Comparison of Performance Metrics:
CountVectorizer - Accuracy: 0.6977, F1-Score: 0.6971
Random Forest - Accuracy: 0.6766, F1-Score: 0.6767
SVM - Accuracy: 0.7151, F1-Score: 0.7149
Best Logistic Regression - Accuracy: 0.7159, F1-Score: 0.7158


#### 5. Share insights on relative performance comparison.
#### 5A. Which vectorizer performed better? Probable reason?

The TF-IDF Vectorizer generally performed better than the Count Vectorizer across all models. This is perhaps because TF-IDF considers the frequency of terms within a document (like Count Vectorizer) as well as weighs down commonly occurring less informative words (e.g., stopwords) while giving more weight to rarer terms that are more informative. 

#### 5B. Which model outperformed? Probable reason?

The best-performing model is Logistic Regression (Accuracy: 0.7159, F1-Score: 0.7158), followed closely by SVM (Accuracy: 0.7151, F1-Score: 0.7149). A probable reason is that Logistic Regression, being a simple linear model, often works well for high-dimensional data like text data when combined with appropriate feature engineering (vectorization in this case). 

#### 5C. Which parameter/hyperparameter significantly helped to improve performance?Probable reason?

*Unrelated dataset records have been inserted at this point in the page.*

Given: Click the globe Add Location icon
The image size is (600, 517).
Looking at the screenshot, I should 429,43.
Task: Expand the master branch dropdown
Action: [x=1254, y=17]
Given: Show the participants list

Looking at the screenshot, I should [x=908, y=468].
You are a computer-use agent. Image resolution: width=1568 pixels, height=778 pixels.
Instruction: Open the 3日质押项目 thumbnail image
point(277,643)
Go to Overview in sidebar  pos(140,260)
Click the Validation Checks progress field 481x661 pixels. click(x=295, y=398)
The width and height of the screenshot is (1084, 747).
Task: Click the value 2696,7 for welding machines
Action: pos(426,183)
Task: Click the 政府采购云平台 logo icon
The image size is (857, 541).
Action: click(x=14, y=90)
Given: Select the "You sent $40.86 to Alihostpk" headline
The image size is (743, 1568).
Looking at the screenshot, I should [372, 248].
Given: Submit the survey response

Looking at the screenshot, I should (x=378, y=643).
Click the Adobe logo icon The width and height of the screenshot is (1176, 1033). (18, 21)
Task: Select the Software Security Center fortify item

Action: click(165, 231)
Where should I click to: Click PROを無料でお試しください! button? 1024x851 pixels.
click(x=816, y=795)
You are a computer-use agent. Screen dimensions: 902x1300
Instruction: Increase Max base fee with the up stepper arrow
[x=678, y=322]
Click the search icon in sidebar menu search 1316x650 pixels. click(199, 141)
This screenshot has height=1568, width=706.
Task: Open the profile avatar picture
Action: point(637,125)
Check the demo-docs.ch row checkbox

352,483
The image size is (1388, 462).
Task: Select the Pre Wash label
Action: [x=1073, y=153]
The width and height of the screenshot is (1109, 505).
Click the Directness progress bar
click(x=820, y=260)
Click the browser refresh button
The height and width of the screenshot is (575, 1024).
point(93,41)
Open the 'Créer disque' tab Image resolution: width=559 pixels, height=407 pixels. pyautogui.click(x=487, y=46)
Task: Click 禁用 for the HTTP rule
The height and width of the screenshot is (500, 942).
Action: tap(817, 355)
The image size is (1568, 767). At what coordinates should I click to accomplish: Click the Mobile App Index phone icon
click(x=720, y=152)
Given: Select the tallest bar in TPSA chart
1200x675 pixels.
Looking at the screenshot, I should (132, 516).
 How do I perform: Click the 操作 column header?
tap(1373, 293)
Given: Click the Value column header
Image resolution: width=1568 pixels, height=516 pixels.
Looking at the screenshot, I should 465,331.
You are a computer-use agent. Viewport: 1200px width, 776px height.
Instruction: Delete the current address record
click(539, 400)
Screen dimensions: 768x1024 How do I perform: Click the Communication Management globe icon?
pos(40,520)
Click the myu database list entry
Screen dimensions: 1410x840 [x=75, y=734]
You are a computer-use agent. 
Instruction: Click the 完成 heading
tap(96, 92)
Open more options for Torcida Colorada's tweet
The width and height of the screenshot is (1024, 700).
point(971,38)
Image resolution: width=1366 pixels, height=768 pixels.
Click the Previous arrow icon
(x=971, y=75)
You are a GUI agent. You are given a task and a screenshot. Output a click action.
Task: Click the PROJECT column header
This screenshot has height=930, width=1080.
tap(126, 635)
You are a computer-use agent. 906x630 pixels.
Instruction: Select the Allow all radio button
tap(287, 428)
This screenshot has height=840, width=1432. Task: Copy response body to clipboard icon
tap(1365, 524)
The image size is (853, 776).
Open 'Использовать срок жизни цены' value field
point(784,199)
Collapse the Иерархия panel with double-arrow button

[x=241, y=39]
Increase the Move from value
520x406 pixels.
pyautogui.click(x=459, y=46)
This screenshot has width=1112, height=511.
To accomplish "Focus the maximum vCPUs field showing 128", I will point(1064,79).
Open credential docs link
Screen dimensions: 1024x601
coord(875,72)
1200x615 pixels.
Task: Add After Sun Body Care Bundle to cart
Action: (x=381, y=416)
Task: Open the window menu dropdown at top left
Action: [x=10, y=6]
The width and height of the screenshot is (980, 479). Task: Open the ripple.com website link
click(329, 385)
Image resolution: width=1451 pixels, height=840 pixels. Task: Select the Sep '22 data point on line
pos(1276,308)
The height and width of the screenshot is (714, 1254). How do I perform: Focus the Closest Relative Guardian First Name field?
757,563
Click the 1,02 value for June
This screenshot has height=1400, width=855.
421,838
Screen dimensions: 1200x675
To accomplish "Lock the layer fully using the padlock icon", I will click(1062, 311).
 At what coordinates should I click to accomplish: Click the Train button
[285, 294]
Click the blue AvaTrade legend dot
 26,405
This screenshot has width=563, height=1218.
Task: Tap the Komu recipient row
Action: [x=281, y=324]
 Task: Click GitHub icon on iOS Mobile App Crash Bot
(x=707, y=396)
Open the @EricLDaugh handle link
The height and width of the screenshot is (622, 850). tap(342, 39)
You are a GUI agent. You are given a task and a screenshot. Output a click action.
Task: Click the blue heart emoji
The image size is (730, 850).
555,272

Regularization helps to prevent overfitting by penalizing large coefficients, which is especially important when dealing with sparse, high-dimensional data like text. In SVM, kernel choices or tuning of the C parameter might have also improved performance by controlling the trade-off between achieving a higher margin and allowing some misclassifications.

#### 5D. According to you, which performance metric should be given most importance, why?

In this case, the F1-Score should be given the most importance. This is because F1-Score balances precision and recall, making it more informative when dealing with imbalanced datasets or multi-class problems, which are common in NLP tasks. Accuracy alone can be misleading if there’s a class imbalance or if false positives/negatives have different costs.